WHAT YOU HAVE TO DO. Exact transcription of the following records is needed, with every picture dropped.

INPUT MATERIAL.
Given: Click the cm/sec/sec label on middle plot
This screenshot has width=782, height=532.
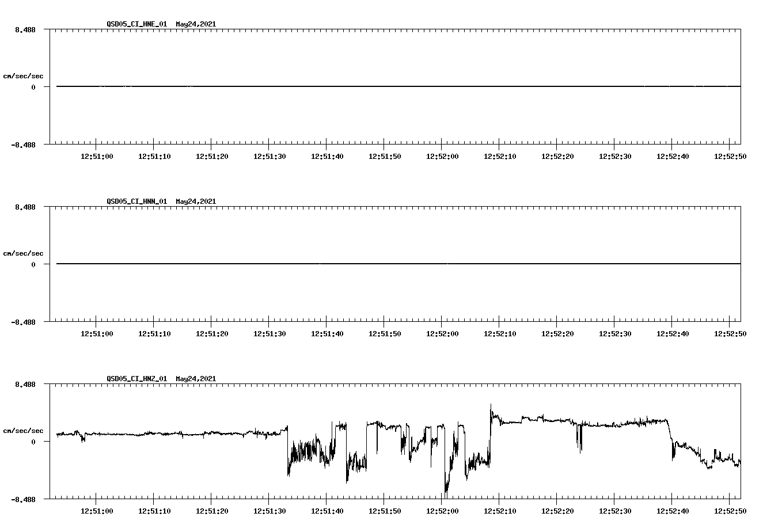Looking at the screenshot, I should click(x=24, y=252).
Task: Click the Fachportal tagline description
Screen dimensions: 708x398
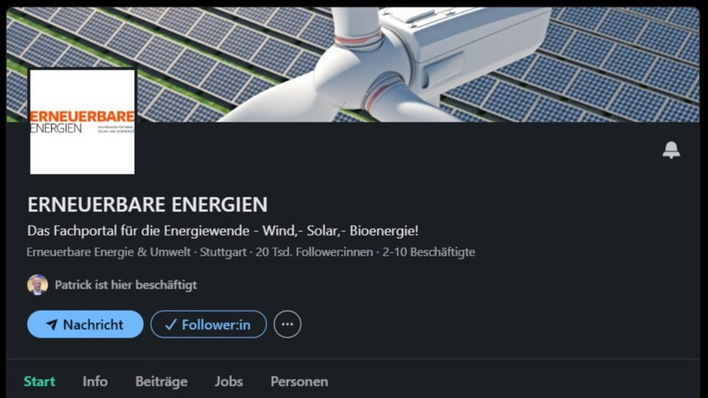Action: (x=223, y=231)
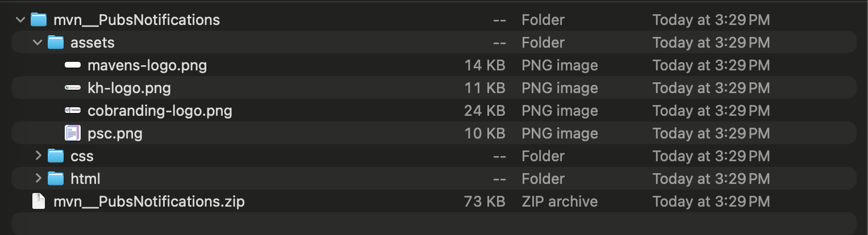Click the cobranding-logo.png thumbnail icon
This screenshot has width=868, height=235.
[73, 111]
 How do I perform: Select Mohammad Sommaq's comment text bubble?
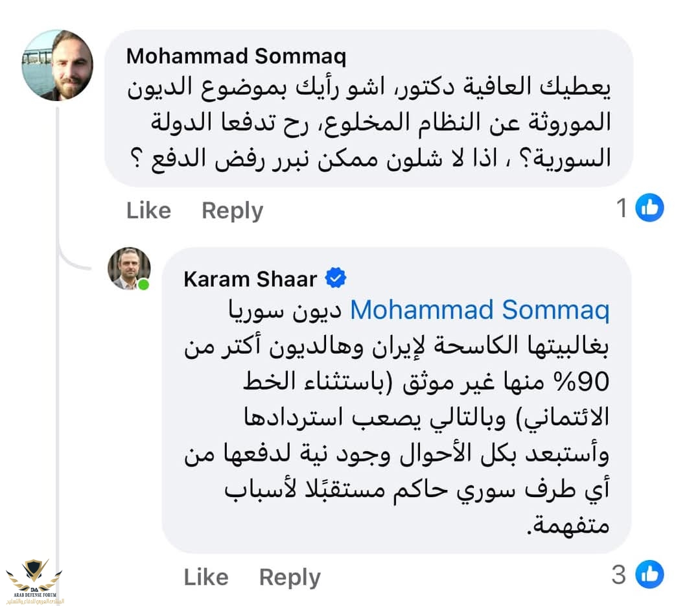368,123
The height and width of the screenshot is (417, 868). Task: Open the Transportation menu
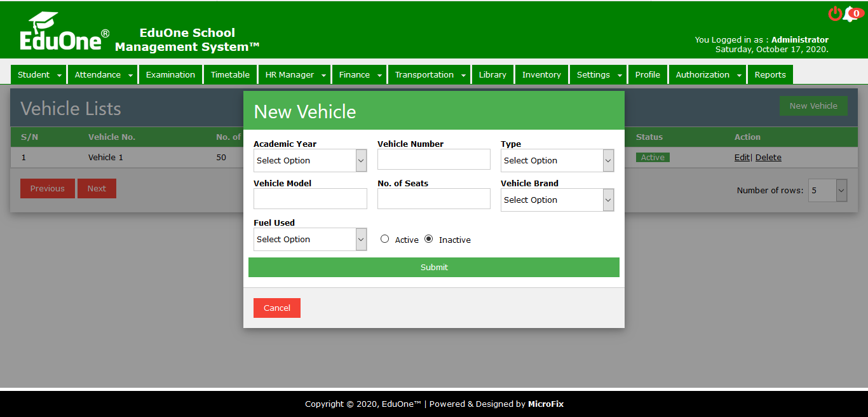pos(431,75)
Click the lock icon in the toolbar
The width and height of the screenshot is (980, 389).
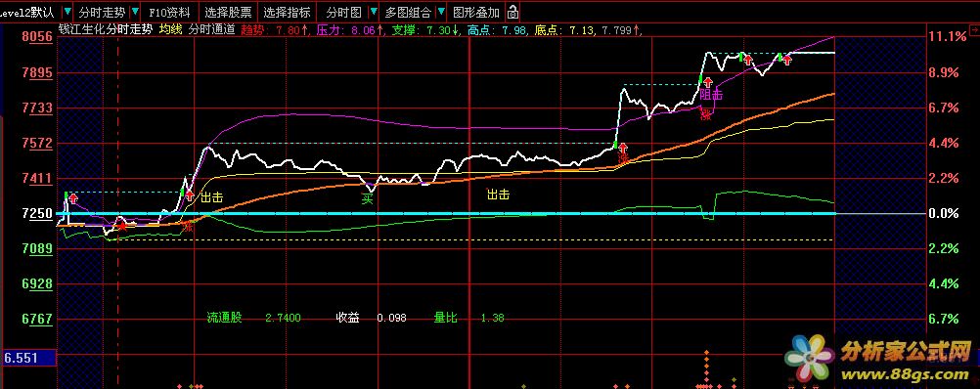click(x=512, y=12)
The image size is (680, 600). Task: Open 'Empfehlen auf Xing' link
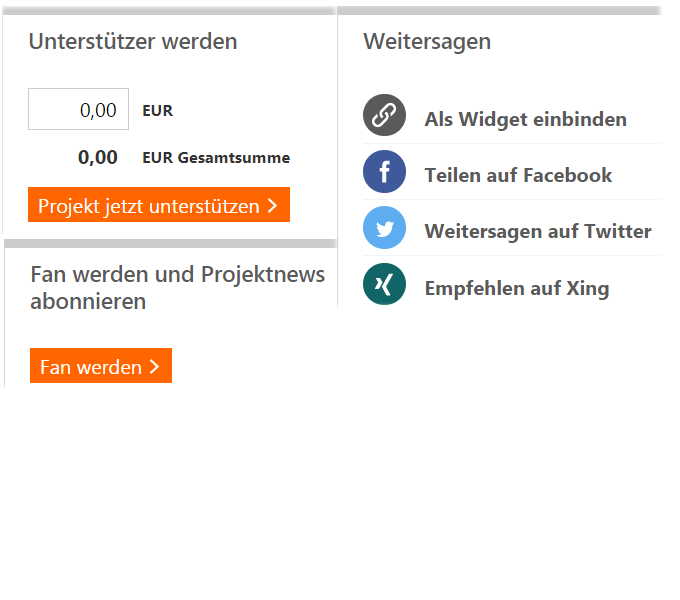(516, 288)
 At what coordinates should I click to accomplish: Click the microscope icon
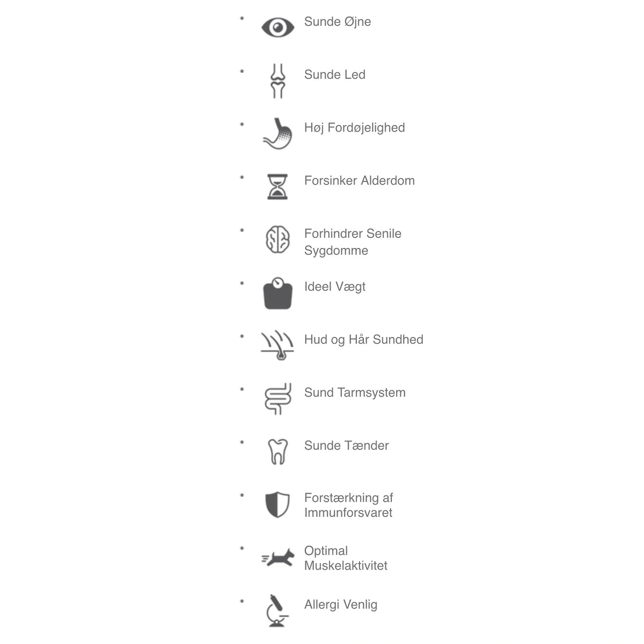pos(277,610)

TASK RESULT.
Given: Click the cm/sec/sec label on middle plot
This screenshot has width=782, height=532.
Looking at the screenshot, I should click(x=24, y=252).
Task: Click the Fachportal tagline description
Screen dimensions: 708x398
Action: (x=223, y=231)
Click the cobranding-logo.png thumbnail icon
This screenshot has width=868, height=235.
[73, 111]
 How do I perform: Select Mohammad Sommaq's comment text bubble?
368,123
The height and width of the screenshot is (417, 868). Task: Open the Transportation menu
pos(431,75)
Click the lock icon in the toolbar
The width and height of the screenshot is (980, 389).
click(x=512, y=12)
The image size is (680, 600). Task: Open 'Empfehlen auf Xing' link
(516, 288)
 At what coordinates should I click to accomplish: Click the microscope icon
pos(277,610)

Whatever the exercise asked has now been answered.